Task instructions >> Please reproduce the data exactly and omit the pictures.

START The records

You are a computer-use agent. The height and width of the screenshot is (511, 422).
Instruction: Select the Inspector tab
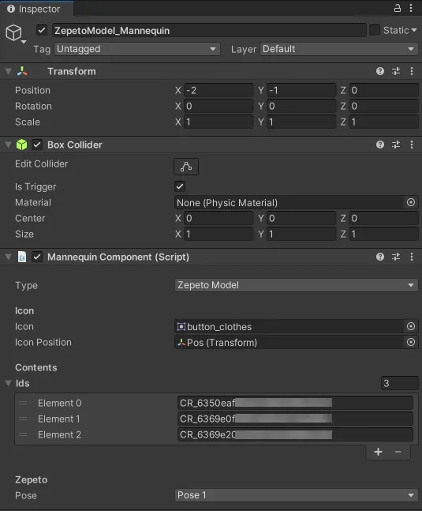(36, 9)
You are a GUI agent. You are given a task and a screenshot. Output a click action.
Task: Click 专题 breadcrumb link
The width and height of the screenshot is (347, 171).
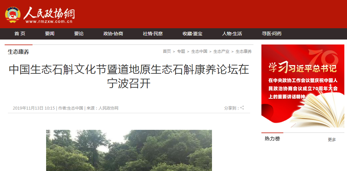click(x=181, y=51)
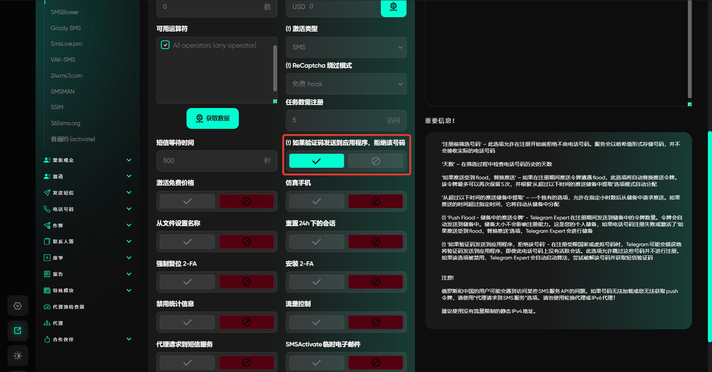Screen dimensions: 712x372
Task: Enable 仿真手机 with the checkmark toggle
Action: pos(316,201)
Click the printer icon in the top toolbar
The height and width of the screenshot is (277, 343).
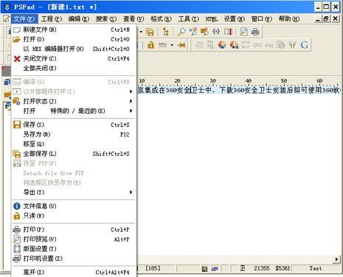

END The records

Expected answer >>
You are a computer-use agent. The height and width of the screenshot is (511, 422).
Instruction: Select the Inspector tab
(36, 9)
You are a GUI agent. You are given a task and a screenshot. Output a click action.
Task: Click 专题 breadcrumb link
The width and height of the screenshot is (347, 171).
click(x=181, y=51)
Screen dimensions: 712x372
Task: Enable 仿真手机 with the checkmark toggle
Action: pos(316,201)
Click the printer icon in the top toolbar
The height and width of the screenshot is (277, 343).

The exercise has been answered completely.